Quand tu verras le Pce Wiasemsky, dis-lui que j’ai passé de bien bons moments avec Joukoffsky à Ems d’abord où nous avons passé six jours ensemble à lire son Odyssée et à parler de toute chose au monde, du matin au soir…

Ce sera vraiment une grande et belle œuvre que son Odyssée et je lui ai dû d’avoir retrouver en moi la faculté assoupie depuis bien longtemps, celle de m’associer pleinement et franchement à une jouissance purement littéraire. Aussi a-t-il paru très satisfait de la sympathie que son œuvre m’a fait éprouver — et il avait raison, car c’était sympathie sans phrases. J’en ai aussi beaucoup pour sa femme, une noble et douce créature, descendue tout exprès vers lui de quelque bon tableau de la vieille école allemande. J’avoue que ce genre, à la longue, m’affadirait un peu. Mais dans de certains moments j’en aime assez la paisible et candide suavité. Cela me repose de moi-même et de beaucoup d’autres…
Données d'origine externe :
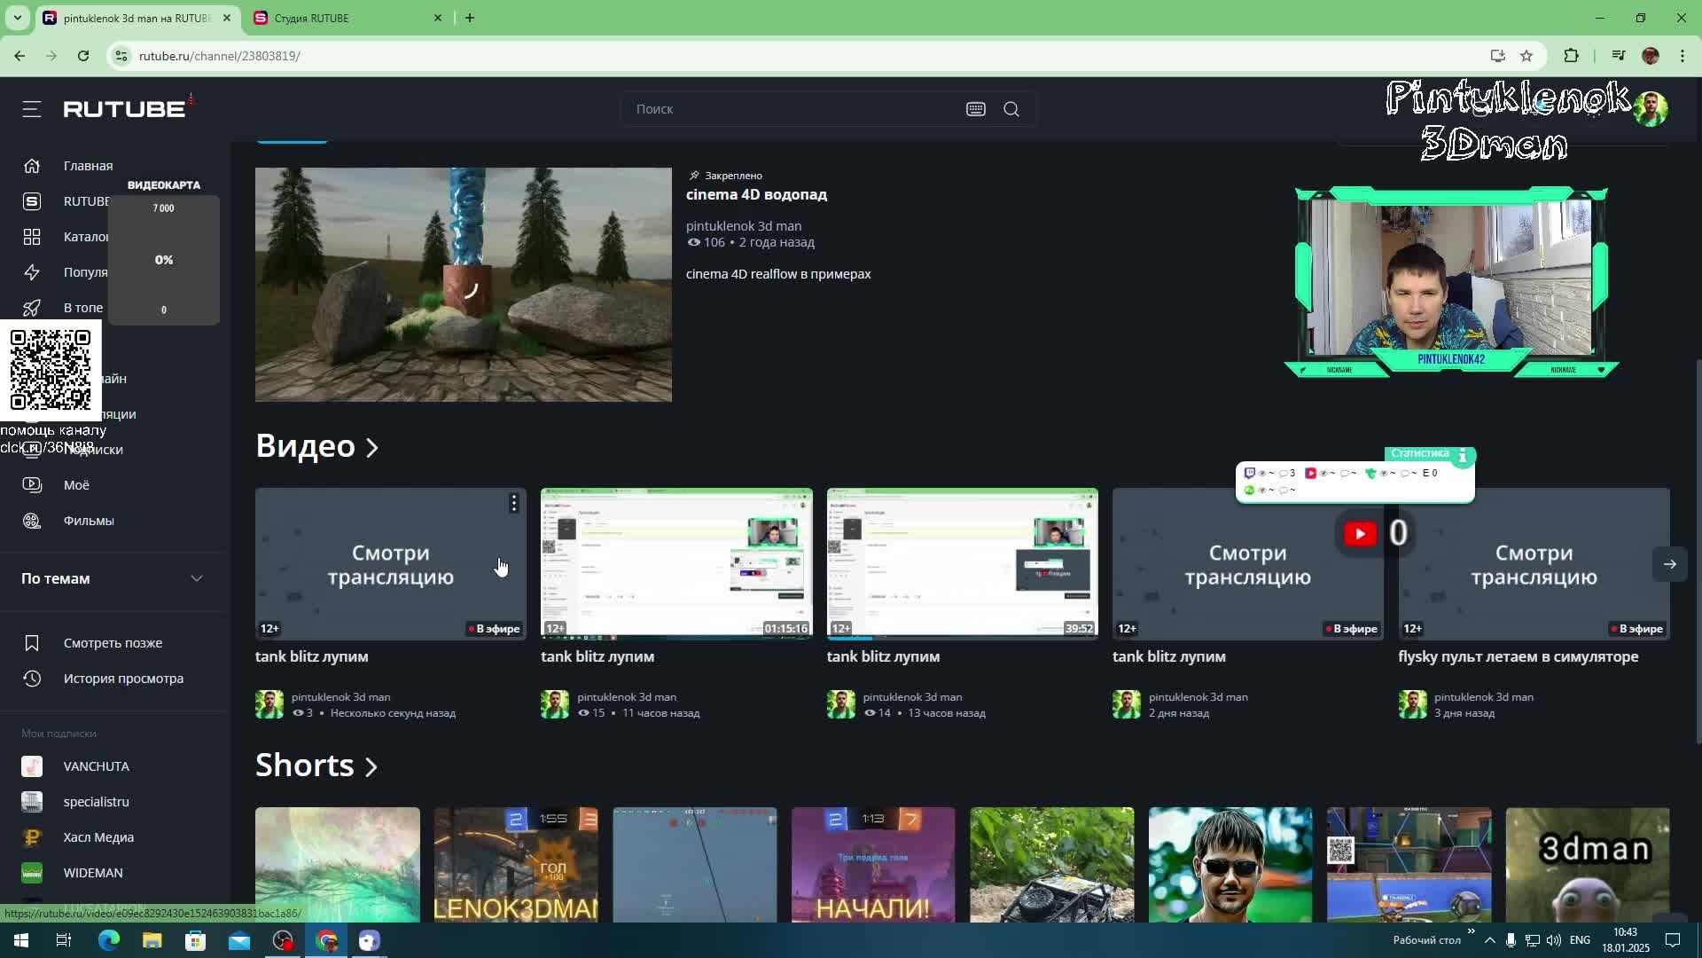Viewport: 1702px width, 958px height.
Task: Open the Главная home sidebar item
Action: tap(88, 166)
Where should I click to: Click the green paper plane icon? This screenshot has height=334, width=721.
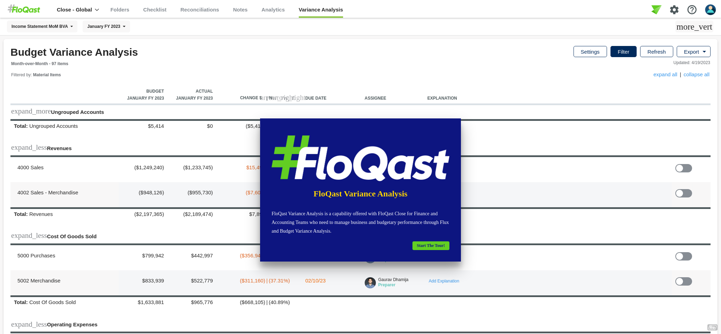[x=656, y=9]
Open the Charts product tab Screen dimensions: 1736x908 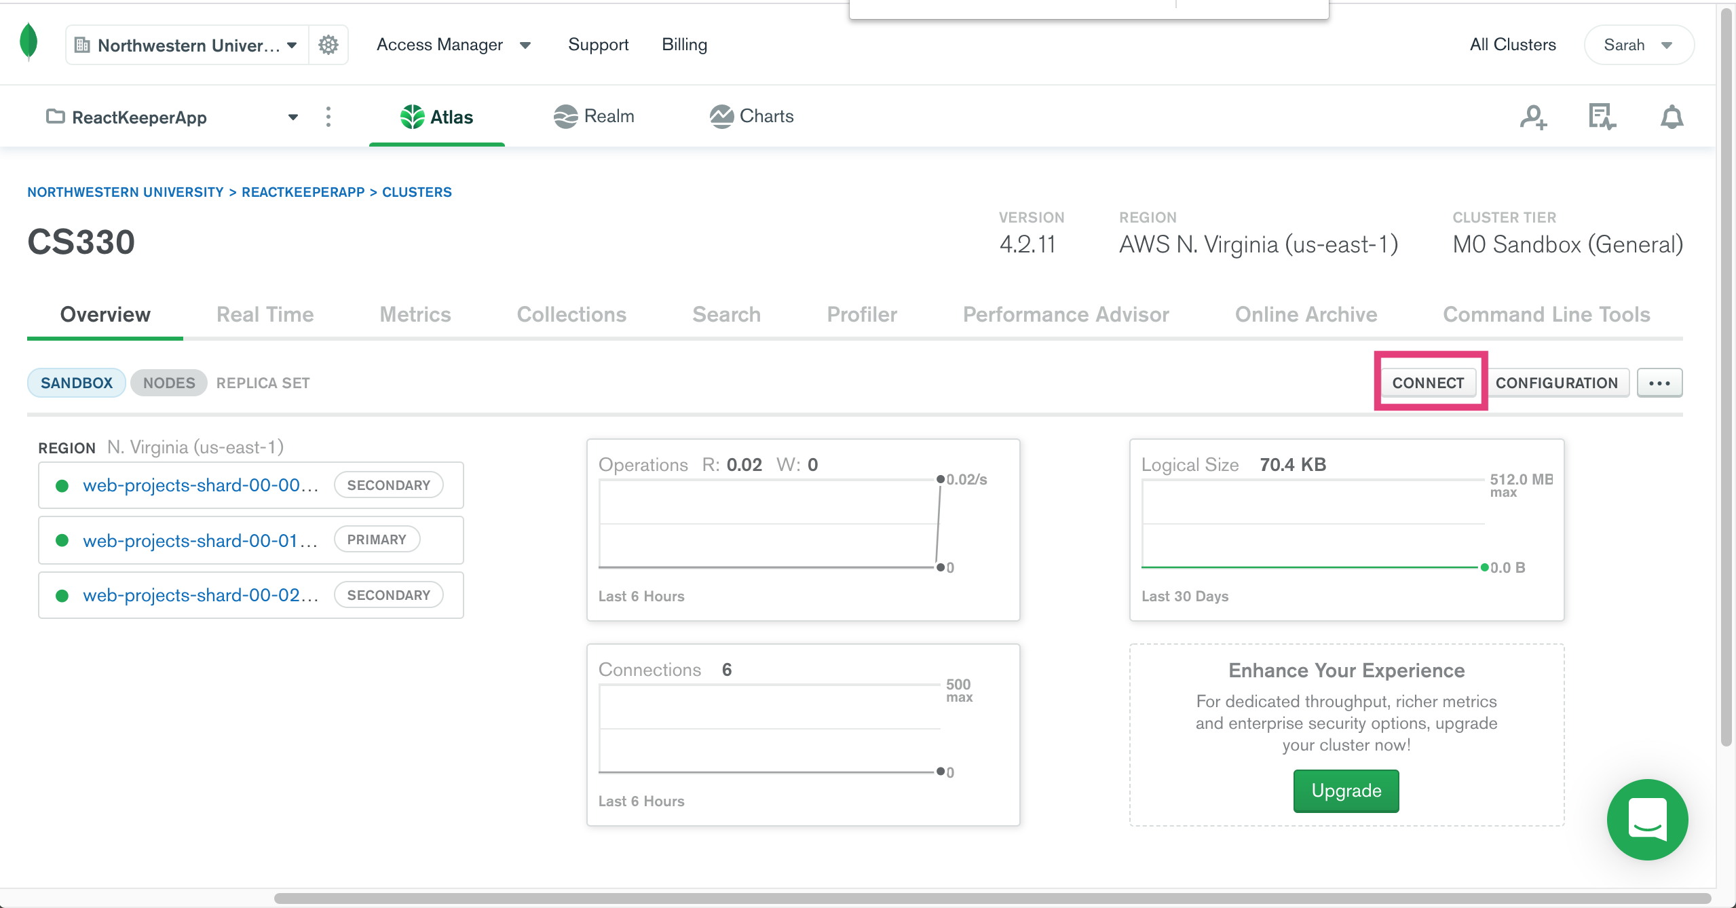point(752,117)
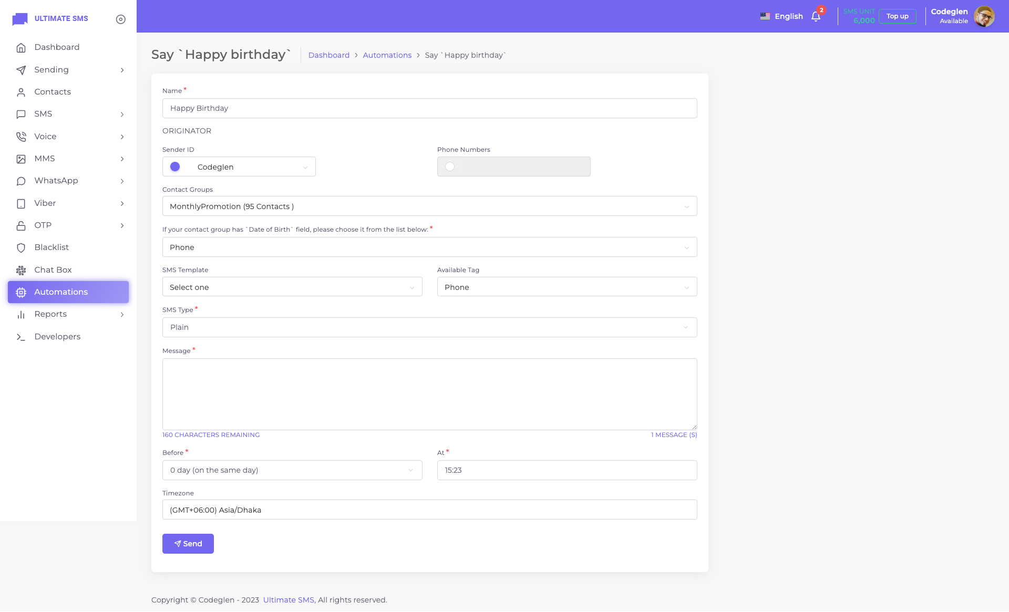The width and height of the screenshot is (1009, 612).
Task: Select the Phone Numbers radio button
Action: (450, 167)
Hier, le 28 août, Joukoffsky et moi, nous avons dîné ensemble à l’hôtel de Russie. C’était hier le 98ème anniversaire de la naissance d’un assez célèbre bourgeois de Francfort, de Goethe. Mais je crois vraiment que nous avons été les deux seuls individus à Francfort qui ayons eu la bonhomie de nous être rappelé cet illustre anniversaire. Aujourd’hui J est à Darmstadt où il assiste aux noces de G. Gagarine qui épouse aujourd’hui même la plus moricaude jeune personne que j’aie jamais vue.